• **DOCUMENT EXCERPT**
Using robots.txt To Control Search Engine Spiders
What are robots and spiders?
Search engines such as Google and Yahoo! use what is called 'robots' or 'spiders'
to visit pages on the internet and then automatically add them to their search
database. Many people even add their sites manually rather than wait for a robot
or spider to visit their web site. When you put a web page on your web server,
it can take some time for your site to show up in their search engine. Once the
page is entered into their database, however, it can take a long time also for
the page to be removed should the page move or be taken off the server. For more
information on how the major search engine spiders work, please see the pages
below:
However, there may be times where you have information that you do not want to
share with everyone or have the search engines put in their database. You may
even have a whole directory you wish to keep secret.
One way to keep a search engine from adding your pages to their database is to
put a file called robots.txt in the directory where the pages you wish
to protect exist. While this is not a fool-proof way to protect your pages, it
may help keep them from showing up in most search engine databases, at the very
least.
How do I create a robots.txt file?
You can create a robots.txt file from any Linux text editor or any text
editor that saves to Unix format. This is important as the file must have Unix
style line breaks. Please see
Text Editors You Can Use To Create CGI Scripts
for more information. Note that the robots.txt file must be in the root
directory (and not in a sub directory) of your CGI or web server. You can have
one in each if you want. Put a robots.txt file in the root directory of your
CGI server to control spidering of files on only that server. Put a robots.txt
file in the root directory of your web server to control spidering of files on
your web server only. Your robots.txt file will only affect your own server(s) and
not anyone else.
The robots.txt file usually needs only two fields: User-agent and
Disallow. Here are a couple examples you can put in your robots.txt
file. You can add more than one User-agent or Disallow field to
your robots.txt file.
Allow all robots:
User-agent: *
Disallow:
This will allow all robots to visit all pages in the directory. Note nothing was
entered for Disallow even though it was included in the robots.txt file.
Specify rules for a certain search engine:
User-agent: googlebot
Disallow:
This specifies Disallow rules to be followed only by google robots that may
visit your site. Note nothing was entered for Disallow even though it was
included in the robots.txt file. This means all files can be added to
google's search database.
Keep all robots out of directory:
User-agent: *
Disallow: /
This keeps all robots from adding any of the pages in the directory the
robot.txt file is placed. Note the slash / in the Disallow field means
all files.
Ban a certain search engine from all directories:
User-agent: googlebot
Disallow: /
This would keep google from adding any pages in that directory to it's search
engine database.

• **EXERCISE REQUIREMENTS**
Repeat the robots.txt guide word for word, starting at "Search engines such" and ending at "to keep secret.". Work only from the robots.txt guide above.

• **RAW DATA**

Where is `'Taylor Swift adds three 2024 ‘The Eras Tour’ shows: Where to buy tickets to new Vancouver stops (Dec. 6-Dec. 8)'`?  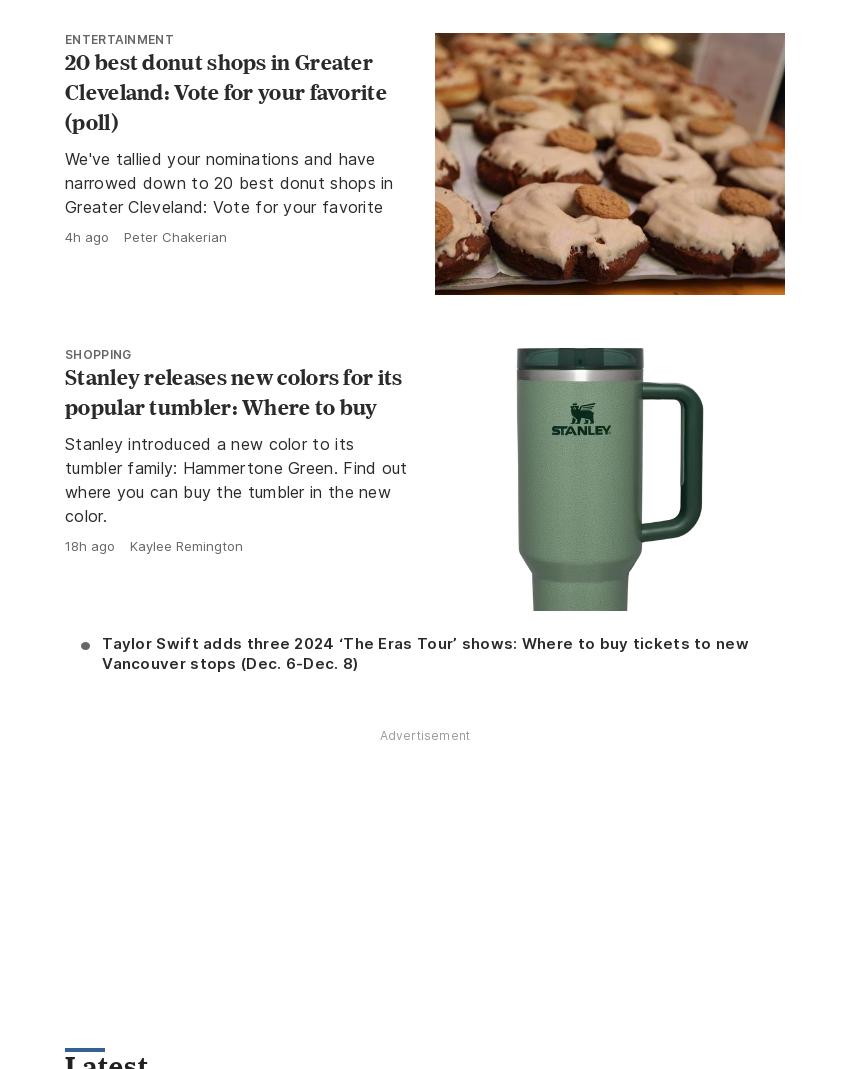 'Taylor Swift adds three 2024 ‘The Eras Tour’ shows: Where to buy tickets to new Vancouver stops (Dec. 6-Dec. 8)' is located at coordinates (425, 651).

• **TASK SOLUTION**
Search engines such as Google and Yahoo! use what is called 'robots' or 'spiders'
to visit pages on the internet and then automatically add them to their search
database. Many people even add their sites manually rather than wait for a robot
or spider to visit their web site. When you put a web page on your web server,
it can take some time for your site to show up in their search engine. Once the
page is entered into their database, however, it can take a long time also for
the page to be removed should the page move or be taken off the server. For more
information on how the major search engine spiders work, please see the pages
below:
However, there may be times where you have information that you do not want to
share with everyone or have the search engines put in their database. You may
even have a whole directory you wish to keep secret.